Material provided:
[Start of section]

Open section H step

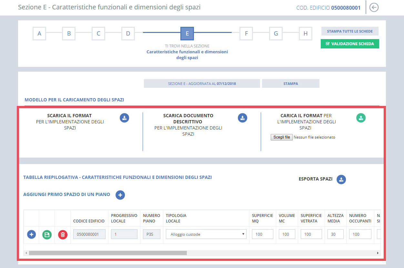coord(305,33)
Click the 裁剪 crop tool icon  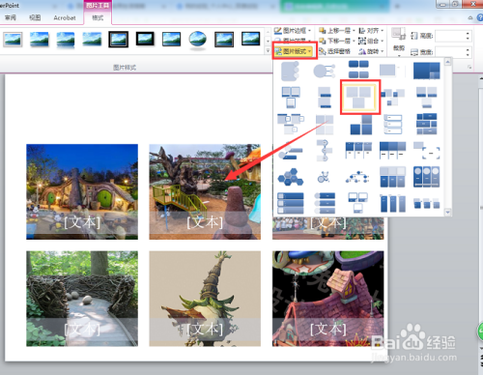(399, 34)
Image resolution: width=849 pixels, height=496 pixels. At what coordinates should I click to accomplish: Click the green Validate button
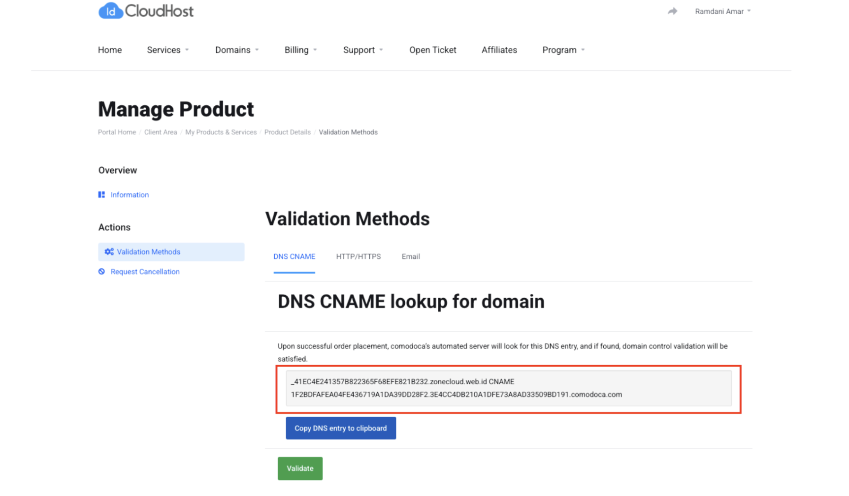pos(300,469)
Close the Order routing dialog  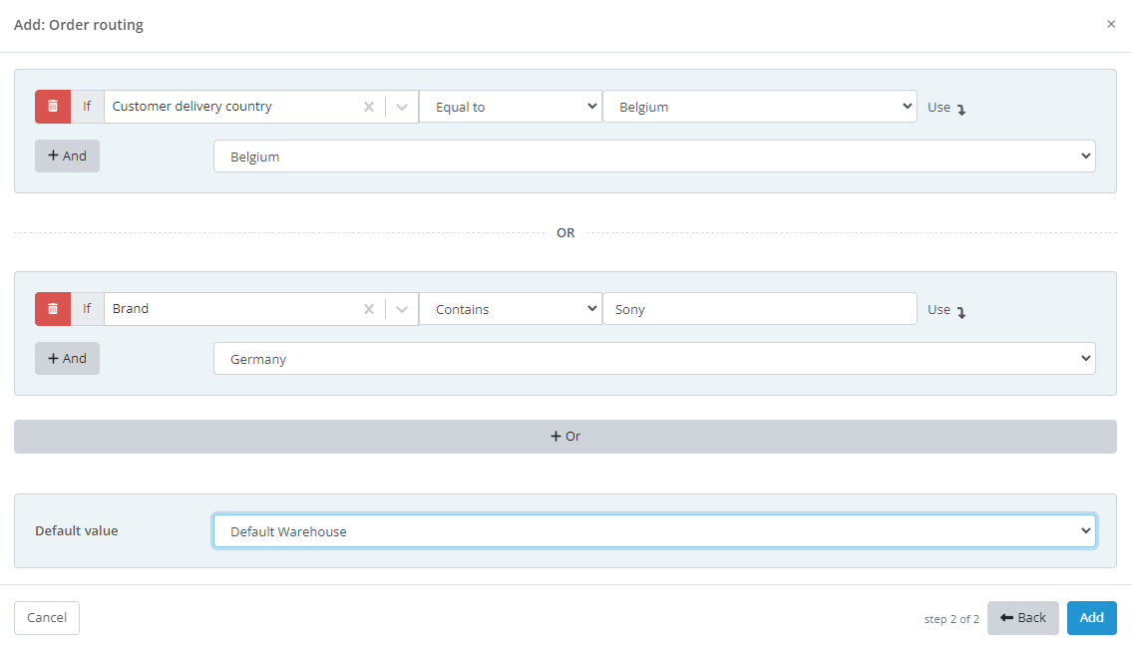pyautogui.click(x=1111, y=24)
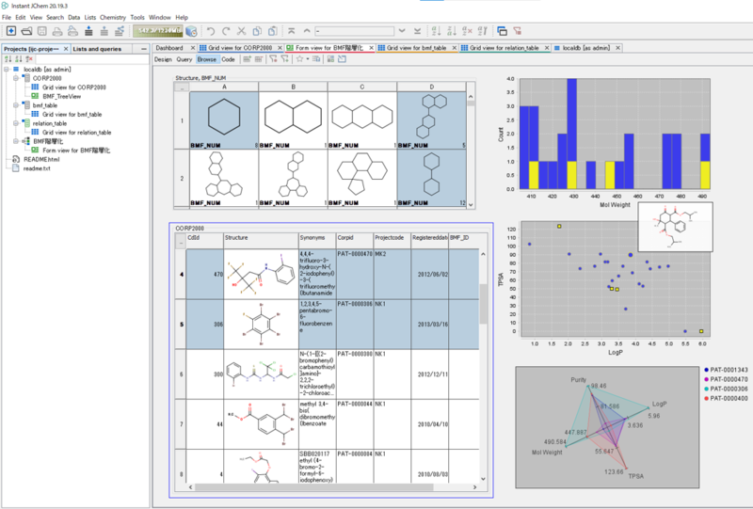Click the sort ascending icon in Projects panel
This screenshot has height=509, width=753.
(x=8, y=58)
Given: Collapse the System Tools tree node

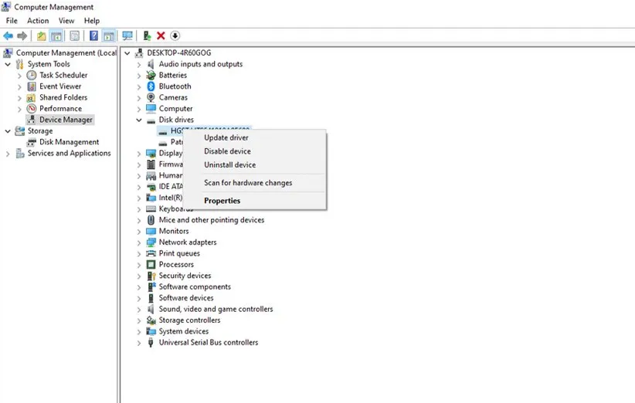Looking at the screenshot, I should [8, 64].
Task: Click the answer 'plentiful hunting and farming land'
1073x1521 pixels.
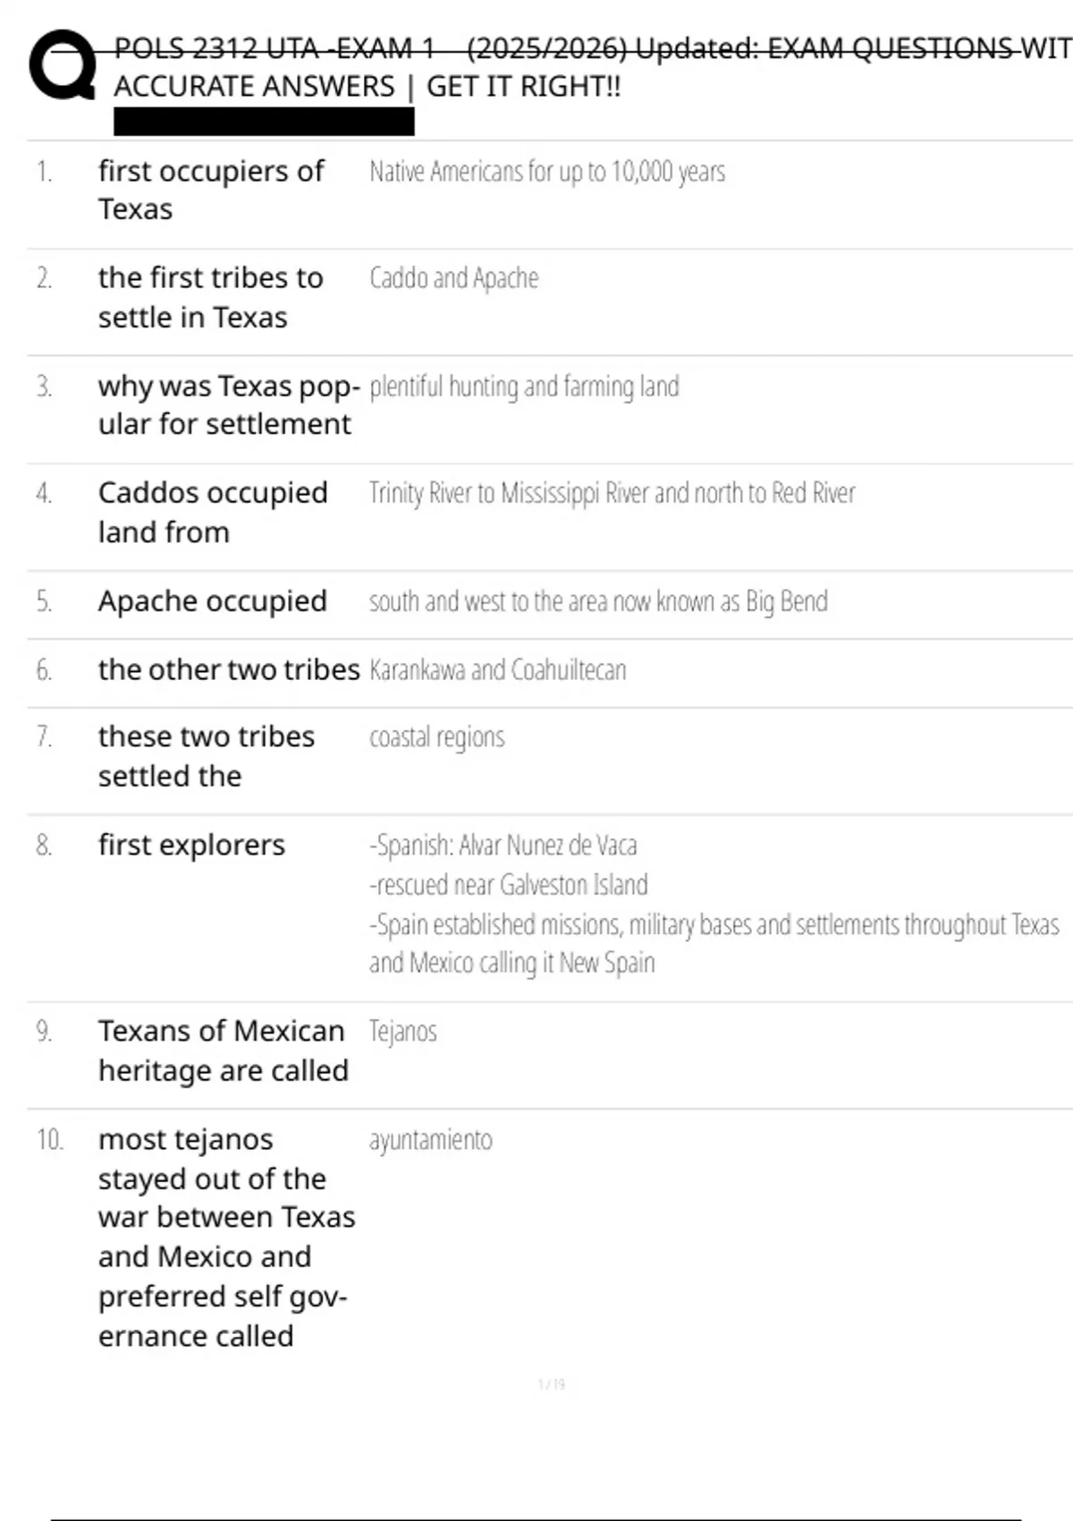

[End of section]

A faithful copy is needed of the lines from the one containing "Given: Collapse the System Tools tree node" through the last line of the data above, with pictures left out.

Given: Collapse the System Tools tree node

Looking at the screenshot, I should [8, 64].
Task: Click the answer 'plentiful hunting and farming land'
1073x1521 pixels.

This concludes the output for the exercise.